New dashboard tracks Western Cape's rocketing Covid-19 infections
A new online dashboard shows the Western Cape had 2,371 confirmed Covid-19 cases and 46 deaths by 1pm on Thursday.
Cases have risen by 46% in the past week and deaths have increased by 24%.
Premier Alan Winde unveiled the dashboard on Thursday and said it would be updated at 1pm daily. It allows residents to track the spread of the virus across the province, and depicts hotspots with colour-coding.
“We are making this data available because we believe that citizens should be armed with the correct information to protect themselves and their families,” said Winde. “However, this kind of information should never, ever be used to stir panic, create stigma or to infringe on any patient’s right to privacy.
“We are in the process of having the website zero-rated so that it can be accessed by any person without using data.”
At 1pm on Thursday, the area with the most cases, as well as the highest cases per capita, was the western subdistrict of Cape Town.
The subdistrict, which extends from Camps Bay through the city centre and as far north as Darling, has produced 426 cases, or about 77 per 100,000 people.
The Tygerberg subdistrict has 329 cases (50 per 100,000) and Khayelitsha 290 cases (72 per 100,000). Tygerberg, Khayelitsha and Klipfontein have each chalked up a weekly increase of almost 140%.
Winde told an online media briefing on Thursday that even though the province had far more cases than any other, it would join the rest of the country in moving to level four of the lockdown from Friday.
“We want to thank all of the front-line essential workers who have worked throughout this period and all of those residents who have abided by the lockdown rules,” he said.
Objecting to the Western Cape being described as SA's coronavirus “epicentre”, he said the provincial government had adopted “a much more rigorous approach towards actively locating cases, tracking and tracing contacts and conducting targeted screening and testing in identified clusters”.
Winde added: “Epidemiological evidence tells us where the cluster transmissions are taking place, and this is where we relentlessly train our focus.”
This meant the Western Cape had a far higher success rate in locating and fighting more than 40 so-called “bush fires”, and not wasting resources by testing randomly.
“When someone screens positively, through a detailed questionnaire [often taking more than five minutes to complete at least], they are then referred for testing. This naturally means that for every series of tests, we are receiving a higher proportion of positives,” he said.

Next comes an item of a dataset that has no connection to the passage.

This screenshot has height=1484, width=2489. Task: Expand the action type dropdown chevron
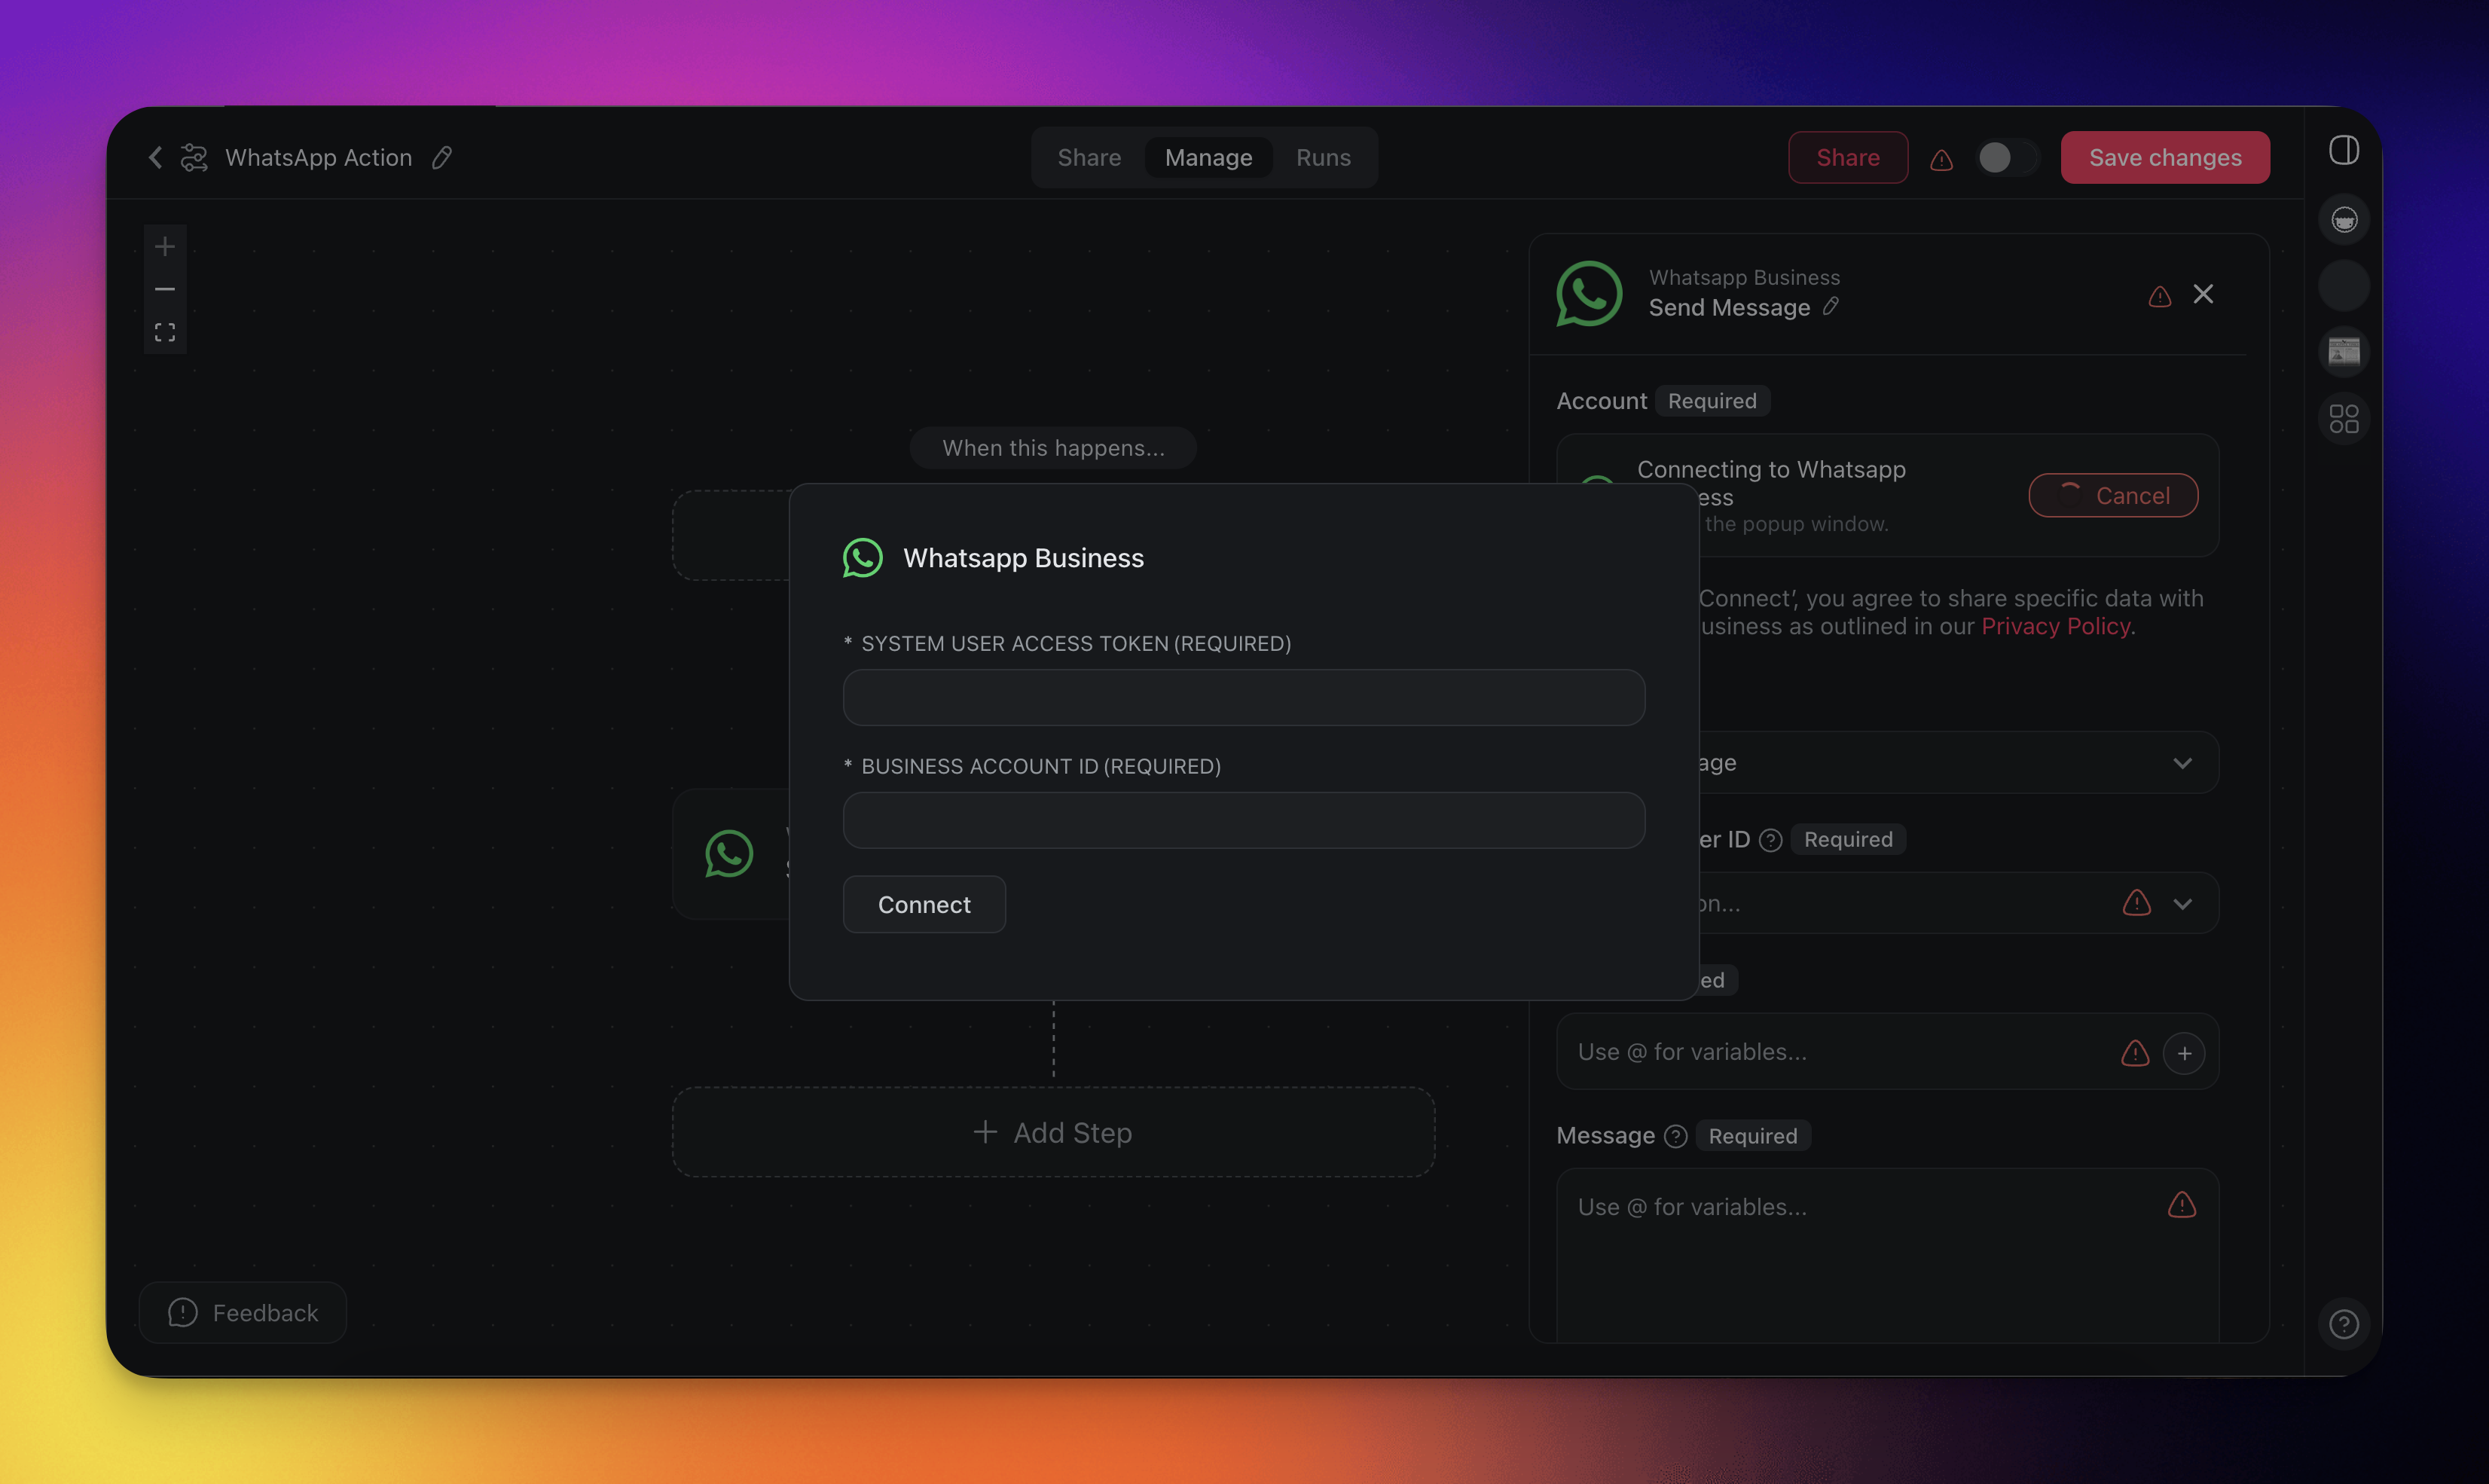click(x=2182, y=763)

“Our government would be extremely worried if the number of laboratory confirmed cases in the Western Cape were not growing, because it would mean our systems are not working in identifying every person who is Covid-19 positive.”
Winde stuck to his prediction that the province would see 80,000 Covid-19 infections and that the peak would arrive only in August, and said a rigorous testing approach would be increasingly important.
“In the past 24 hours, the Western Cape accounted for 30% of tests nationally, despite having 10% of the population,” he said. “We have been increasing our screening and testing in the province, conducting 12,510 tests in the past week. This is an increase from 9,000 tests the week before.”